====== Provided records

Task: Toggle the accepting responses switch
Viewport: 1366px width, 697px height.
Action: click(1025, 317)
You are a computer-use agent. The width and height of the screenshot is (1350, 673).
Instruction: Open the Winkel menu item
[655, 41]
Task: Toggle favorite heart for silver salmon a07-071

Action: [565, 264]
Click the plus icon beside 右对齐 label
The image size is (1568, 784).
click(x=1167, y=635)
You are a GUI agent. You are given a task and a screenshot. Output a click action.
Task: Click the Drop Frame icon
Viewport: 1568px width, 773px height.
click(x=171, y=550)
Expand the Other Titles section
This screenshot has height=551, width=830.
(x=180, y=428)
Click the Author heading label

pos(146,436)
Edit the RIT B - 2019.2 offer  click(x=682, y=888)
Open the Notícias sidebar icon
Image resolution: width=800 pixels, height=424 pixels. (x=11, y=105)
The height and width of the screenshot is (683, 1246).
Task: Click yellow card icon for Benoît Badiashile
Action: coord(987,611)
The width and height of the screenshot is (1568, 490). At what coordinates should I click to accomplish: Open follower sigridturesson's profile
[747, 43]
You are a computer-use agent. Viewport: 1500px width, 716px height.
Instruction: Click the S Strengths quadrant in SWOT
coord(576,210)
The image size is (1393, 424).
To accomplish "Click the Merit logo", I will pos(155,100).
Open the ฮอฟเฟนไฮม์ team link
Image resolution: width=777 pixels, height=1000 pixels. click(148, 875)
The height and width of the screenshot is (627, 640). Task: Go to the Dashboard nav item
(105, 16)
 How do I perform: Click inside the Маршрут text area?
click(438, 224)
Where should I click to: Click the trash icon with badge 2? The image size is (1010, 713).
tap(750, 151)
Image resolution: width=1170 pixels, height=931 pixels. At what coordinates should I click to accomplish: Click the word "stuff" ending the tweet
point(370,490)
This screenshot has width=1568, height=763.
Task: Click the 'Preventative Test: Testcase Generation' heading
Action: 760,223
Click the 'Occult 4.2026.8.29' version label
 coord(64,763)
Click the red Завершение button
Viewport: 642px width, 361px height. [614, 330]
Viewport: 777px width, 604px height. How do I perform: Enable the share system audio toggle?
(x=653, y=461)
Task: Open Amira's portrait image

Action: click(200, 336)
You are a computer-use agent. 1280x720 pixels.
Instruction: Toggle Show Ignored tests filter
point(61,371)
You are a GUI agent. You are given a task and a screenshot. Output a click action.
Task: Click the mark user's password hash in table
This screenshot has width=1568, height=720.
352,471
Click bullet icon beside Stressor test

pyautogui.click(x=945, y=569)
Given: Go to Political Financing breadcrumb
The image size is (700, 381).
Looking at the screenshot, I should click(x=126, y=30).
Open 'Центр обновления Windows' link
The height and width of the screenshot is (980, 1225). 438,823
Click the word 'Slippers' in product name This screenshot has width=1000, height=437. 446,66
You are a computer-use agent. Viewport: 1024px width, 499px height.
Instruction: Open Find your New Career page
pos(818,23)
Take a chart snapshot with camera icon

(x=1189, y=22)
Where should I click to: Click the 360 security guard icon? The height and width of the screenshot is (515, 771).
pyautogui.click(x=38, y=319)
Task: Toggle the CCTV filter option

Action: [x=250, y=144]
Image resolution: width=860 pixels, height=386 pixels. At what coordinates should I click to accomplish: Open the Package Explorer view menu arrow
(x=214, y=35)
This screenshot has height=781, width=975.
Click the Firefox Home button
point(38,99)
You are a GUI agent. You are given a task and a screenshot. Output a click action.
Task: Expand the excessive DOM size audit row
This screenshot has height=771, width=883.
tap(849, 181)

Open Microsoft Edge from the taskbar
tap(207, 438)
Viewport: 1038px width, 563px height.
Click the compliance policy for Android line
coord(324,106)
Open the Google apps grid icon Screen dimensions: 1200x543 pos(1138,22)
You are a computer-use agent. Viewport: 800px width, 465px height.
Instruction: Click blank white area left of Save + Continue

============

Repeat nothing before the line containing "Open Microsoft Edge from the taskbar"; repeat that line and every later line of the listing exactly.

▶ **Your solution**:
Open Microsoft Edge from the taskbar
tap(207, 438)
Viewport: 1038px width, 563px height.
Click the compliance policy for Android line
coord(324,106)
Open the Google apps grid icon Screen dimensions: 1200x543 pos(1138,22)
You are a computer-use agent. Viewport: 800px width, 465px height.
Instruction: Click blank white area left of Save + Continue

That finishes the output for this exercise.